Repeat only the lines between the one with "You are a computer-use" and the end of the material below, both ends included. Omit any picture.
• • • • •
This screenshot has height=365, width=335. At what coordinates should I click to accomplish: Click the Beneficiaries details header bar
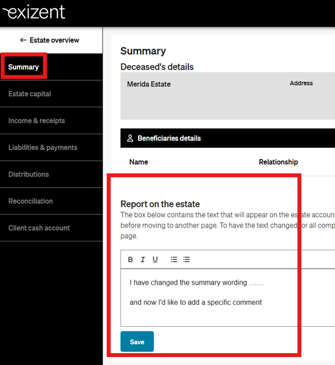pyautogui.click(x=228, y=138)
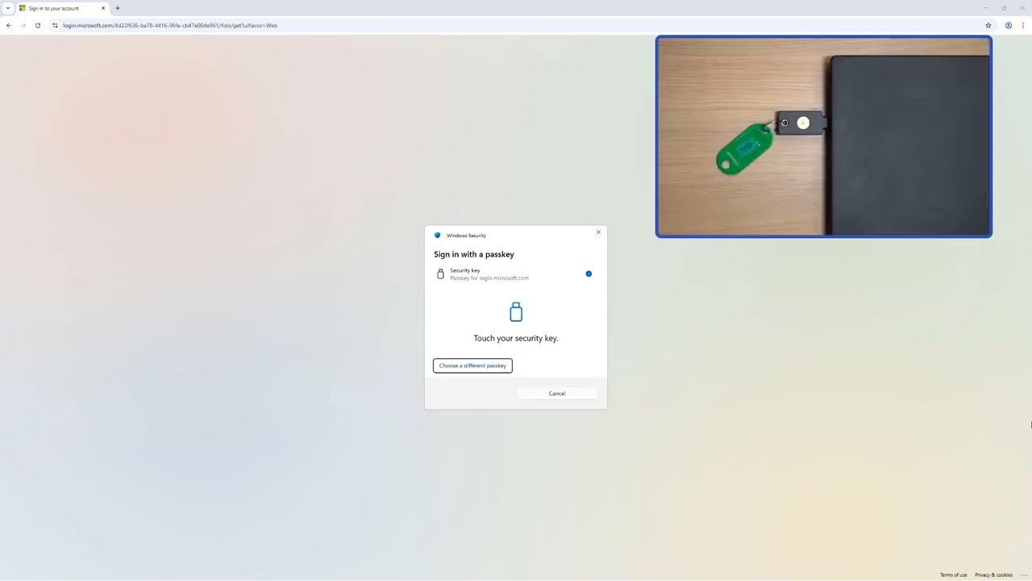Click the reload page icon
Image resolution: width=1032 pixels, height=581 pixels.
pyautogui.click(x=38, y=25)
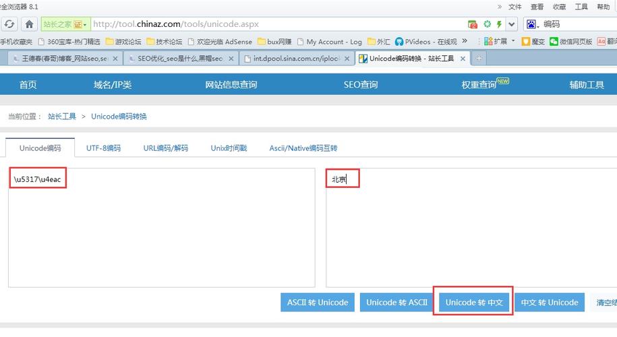Close the Unicode编码转换 tab
Viewport: 617px width, 337px height.
tap(463, 59)

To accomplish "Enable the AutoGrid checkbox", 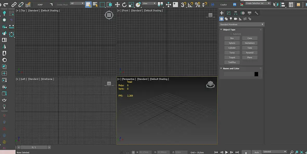I will (x=231, y=34).
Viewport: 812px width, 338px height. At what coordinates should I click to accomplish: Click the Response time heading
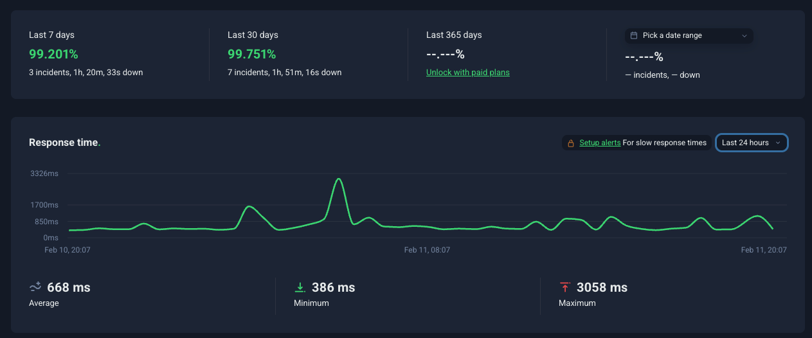[64, 143]

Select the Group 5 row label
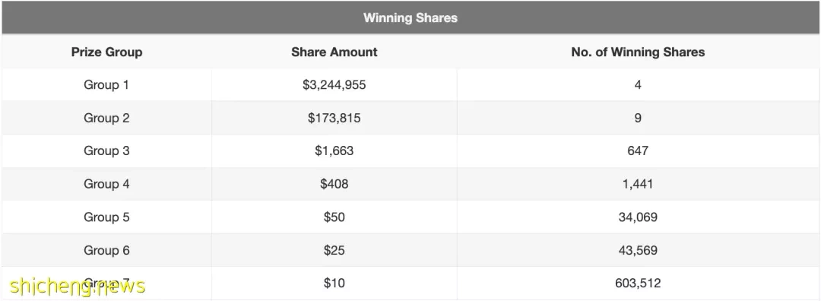click(106, 217)
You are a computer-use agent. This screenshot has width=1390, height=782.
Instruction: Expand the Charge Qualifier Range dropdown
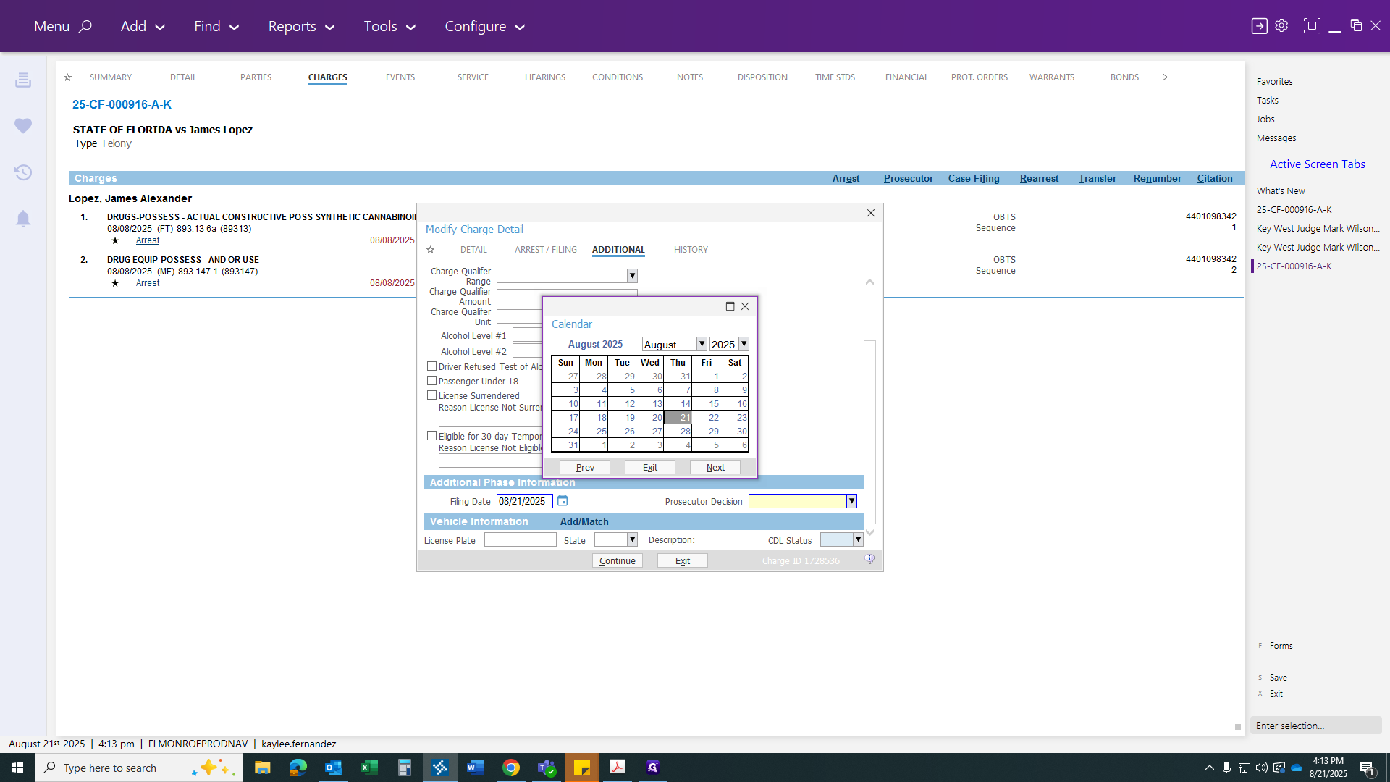(632, 276)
• • • • •
**Result for this exercise:**
You are a computer-use agent. This screenshot has width=1390, height=782.
Instruction: Expand the Charge Qualifier Range dropdown
(632, 276)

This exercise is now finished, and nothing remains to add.